1.8 Generative Proof: Learning Raw Market Distributions

1.8.1 Motivation

This section is a completely independent experiment that tests THRML’s ability to learn the raw Ising data-generating process, stripped of all routing logic.

Unlike the conditional routing experiment above (where THRML only observes partial, context-masked outcomes through winner-takes-all labels) here we train a fresh THRML agent on the full, unmasked raw market outcomes.

1.8.2 Protocol

  1. Initialize a new THRML agent with zeroed parameters (no carryover from routing)
  2. At each step:
    • Generate raw venue outcomes from the ground-truth Ising model (sample_outcomes_jit)
    • Show all venues’ raw outcomes to THRML (obs_mask = all ones)
    • Update the agent’s biases and weights via thrml_update
  3. After training, sample from the learned model and compare against ground truth

1.8.3 What This Proves

If the learned model’s marginals and correlations match the ground truth, it demonstrates that THRML isn’t just a routing heuristic: it is a genuine generative model that recovers the underlying joint distribution of market outcomes.

Show the code
def run_generative_proof_single(
    master_seed: jax.Array,
    config: ExperimentConfig,
    scenario_config: ScenarioConfig,
    infra: dict,
    sim_struct_helper: tuple,
    gt_biases: jnp.ndarray,
    n_gen_steps: int = 10000
):
    """
    Train a FRESH THRML agent on raw Ising outcomes using lax.scan.
    No routing, no winner-takes-all, no context/selection logic.
    """
    n = config.n_venues
    rng = master_seed

    agent = thrml_init(n, window_size=config.window_size)
    obs_mask = jnp.ones(n)

    Carry = NamedTuple("Carry", [
        ("rng", jax.Array),
        ("agent_thrml", AgentState_THRML),
    ])

    init_carry = Carry(rng, agent)

    def step_fn(carry: Carry, step_idx: int):
        rng = carry.rng
        rng, k_sim, k_update = random.split(rng, 3)

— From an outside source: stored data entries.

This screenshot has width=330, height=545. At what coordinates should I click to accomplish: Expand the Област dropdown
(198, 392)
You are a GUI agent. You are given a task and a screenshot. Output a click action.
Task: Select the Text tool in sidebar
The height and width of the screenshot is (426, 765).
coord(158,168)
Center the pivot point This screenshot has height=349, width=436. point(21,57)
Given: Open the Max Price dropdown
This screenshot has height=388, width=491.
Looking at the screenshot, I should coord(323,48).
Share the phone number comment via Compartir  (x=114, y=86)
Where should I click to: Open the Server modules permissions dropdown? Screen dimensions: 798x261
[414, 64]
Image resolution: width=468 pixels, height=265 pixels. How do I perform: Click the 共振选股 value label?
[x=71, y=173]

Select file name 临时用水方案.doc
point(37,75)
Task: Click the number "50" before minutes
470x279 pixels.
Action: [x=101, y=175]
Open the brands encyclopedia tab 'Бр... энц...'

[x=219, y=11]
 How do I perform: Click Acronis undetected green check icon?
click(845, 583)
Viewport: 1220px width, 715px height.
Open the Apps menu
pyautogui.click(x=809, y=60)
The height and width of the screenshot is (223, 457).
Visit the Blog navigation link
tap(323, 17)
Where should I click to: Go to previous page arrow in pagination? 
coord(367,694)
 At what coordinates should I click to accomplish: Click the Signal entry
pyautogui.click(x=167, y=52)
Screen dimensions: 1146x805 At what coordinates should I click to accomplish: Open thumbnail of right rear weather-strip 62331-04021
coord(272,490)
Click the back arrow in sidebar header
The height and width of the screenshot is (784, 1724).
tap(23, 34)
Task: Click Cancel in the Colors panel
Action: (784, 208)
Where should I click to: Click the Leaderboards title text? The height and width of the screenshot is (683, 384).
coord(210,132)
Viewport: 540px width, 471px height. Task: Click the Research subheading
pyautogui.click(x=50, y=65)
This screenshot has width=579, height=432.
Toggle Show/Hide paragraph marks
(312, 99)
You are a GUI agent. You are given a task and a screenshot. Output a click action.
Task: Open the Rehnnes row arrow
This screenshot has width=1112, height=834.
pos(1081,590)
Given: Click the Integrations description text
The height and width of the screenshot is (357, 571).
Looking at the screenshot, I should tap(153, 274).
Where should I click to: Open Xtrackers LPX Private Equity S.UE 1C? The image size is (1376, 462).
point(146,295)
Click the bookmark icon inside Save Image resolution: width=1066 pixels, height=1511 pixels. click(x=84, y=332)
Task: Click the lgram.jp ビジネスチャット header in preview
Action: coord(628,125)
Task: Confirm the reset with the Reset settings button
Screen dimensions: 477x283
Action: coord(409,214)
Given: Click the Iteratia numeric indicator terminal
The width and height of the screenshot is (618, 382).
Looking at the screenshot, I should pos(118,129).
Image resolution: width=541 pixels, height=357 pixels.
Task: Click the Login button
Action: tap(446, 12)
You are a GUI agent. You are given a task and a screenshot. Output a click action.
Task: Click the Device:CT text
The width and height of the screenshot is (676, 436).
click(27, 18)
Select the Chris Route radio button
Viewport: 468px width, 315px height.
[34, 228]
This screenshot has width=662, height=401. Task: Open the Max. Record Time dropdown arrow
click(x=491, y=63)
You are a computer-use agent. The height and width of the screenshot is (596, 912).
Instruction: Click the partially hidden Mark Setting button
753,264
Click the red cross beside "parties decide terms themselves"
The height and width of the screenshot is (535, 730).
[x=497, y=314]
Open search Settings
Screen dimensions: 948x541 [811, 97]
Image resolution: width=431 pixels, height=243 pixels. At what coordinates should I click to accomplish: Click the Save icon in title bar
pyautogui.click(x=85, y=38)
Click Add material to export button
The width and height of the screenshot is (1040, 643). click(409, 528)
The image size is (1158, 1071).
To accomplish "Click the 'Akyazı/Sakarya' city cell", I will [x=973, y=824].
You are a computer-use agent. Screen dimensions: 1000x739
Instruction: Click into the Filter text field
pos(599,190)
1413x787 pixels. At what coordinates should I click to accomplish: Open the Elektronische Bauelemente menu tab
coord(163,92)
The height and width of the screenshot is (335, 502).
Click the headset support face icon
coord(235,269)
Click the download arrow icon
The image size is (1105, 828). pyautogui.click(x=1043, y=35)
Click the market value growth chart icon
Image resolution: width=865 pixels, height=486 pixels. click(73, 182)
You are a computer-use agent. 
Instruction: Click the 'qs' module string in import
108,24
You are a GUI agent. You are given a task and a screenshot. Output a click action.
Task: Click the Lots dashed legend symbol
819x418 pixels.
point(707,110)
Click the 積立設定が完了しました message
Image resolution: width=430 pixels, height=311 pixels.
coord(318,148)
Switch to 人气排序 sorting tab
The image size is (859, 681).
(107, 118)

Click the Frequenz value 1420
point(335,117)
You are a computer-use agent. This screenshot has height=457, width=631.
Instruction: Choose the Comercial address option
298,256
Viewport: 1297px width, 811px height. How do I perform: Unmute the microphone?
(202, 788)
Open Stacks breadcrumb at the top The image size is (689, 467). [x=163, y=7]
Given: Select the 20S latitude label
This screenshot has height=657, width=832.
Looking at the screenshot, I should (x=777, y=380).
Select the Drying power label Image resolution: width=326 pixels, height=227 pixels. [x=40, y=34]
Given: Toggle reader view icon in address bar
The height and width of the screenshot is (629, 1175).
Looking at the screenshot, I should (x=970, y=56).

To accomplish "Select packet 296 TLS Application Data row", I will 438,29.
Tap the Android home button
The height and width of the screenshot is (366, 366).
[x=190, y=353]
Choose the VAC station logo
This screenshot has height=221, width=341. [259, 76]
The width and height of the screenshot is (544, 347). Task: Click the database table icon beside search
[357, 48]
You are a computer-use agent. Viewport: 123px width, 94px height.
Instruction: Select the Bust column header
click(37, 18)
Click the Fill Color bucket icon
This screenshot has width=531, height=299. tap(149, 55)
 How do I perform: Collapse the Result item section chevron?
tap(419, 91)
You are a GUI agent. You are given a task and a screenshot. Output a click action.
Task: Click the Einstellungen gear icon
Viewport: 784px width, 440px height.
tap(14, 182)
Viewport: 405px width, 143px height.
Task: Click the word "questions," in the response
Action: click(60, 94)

        outcomes, _ = sample_outcomes_jit(
            gt_biases,
            scenario_config.correlation_weight,
            config.beta,
            k_sim,
            sim_struct_helper
        )

        model_node_moms, model_edge_moms = thrml_sample_joint(
            carry.agent_thrml,
            k_update,
            infra,
            config
        )

        next_thrml = thrml_update(
            carry.agent_thrml,
            outcomes,
            obs_mask,
            model_node_moms=model_node_moms,
            model_edge_moms=model_edge_moms,
            discount_factor=config.discount_factor,
            beta=config.beta,
            learning_rate=config.learning_rate,
            propagation_damping=config.propagation_damping,
            damp_coupling=config.damp_coupling
        )

        next_carry = Carry(rng, next_thrml)
        return next_carry, None

    steps = jnp.arange(n_gen_steps)
    final_carry, _ = lax.scan(step_fn, init_carry, steps)

    return {
        'learned_biases': final_carry.agent_thrml.biases,
        'learned_weights': final_carry.agent_thrml.weights,
    }

# Stationary generative target: disable forgetting attenuation.
gen_config = ExperimentConfig(discount_factor=1.0)
gen_n_seeds = 64
Show the code
def run_generative_proof_training(
    scenario: ScenarioConfig,
    config: ExperimentConfig,
    n_gen_steps: int = 10000,
    n_seeds: int = 64
):
    n = config.n_venues
    print(f"\n{'─'*60}")
    print(f"Generative Proof Training: {scenario.name}")
    print(f"  n_venues={n}, n_steps={n_gen_steps}, n_seeds={n_seeds}")
    print(f"  Stationary settings: discount_factor={config.discount_factor}")

    gt_biases = (
        scenario.regime_shift_biases
        if scenario.regime_shift_step is not None
        else scenario.biases
    )
    print(f"  GT biases={np.array(gt_biases)}, GT corr_w={scenario.correlation_weight}")
    print(f"{'─'*60}")

    infra = build_thrml_infra(n, config)
    sim_struct_helper = (infra['nodes'], infra['edges'], infra['full_block'])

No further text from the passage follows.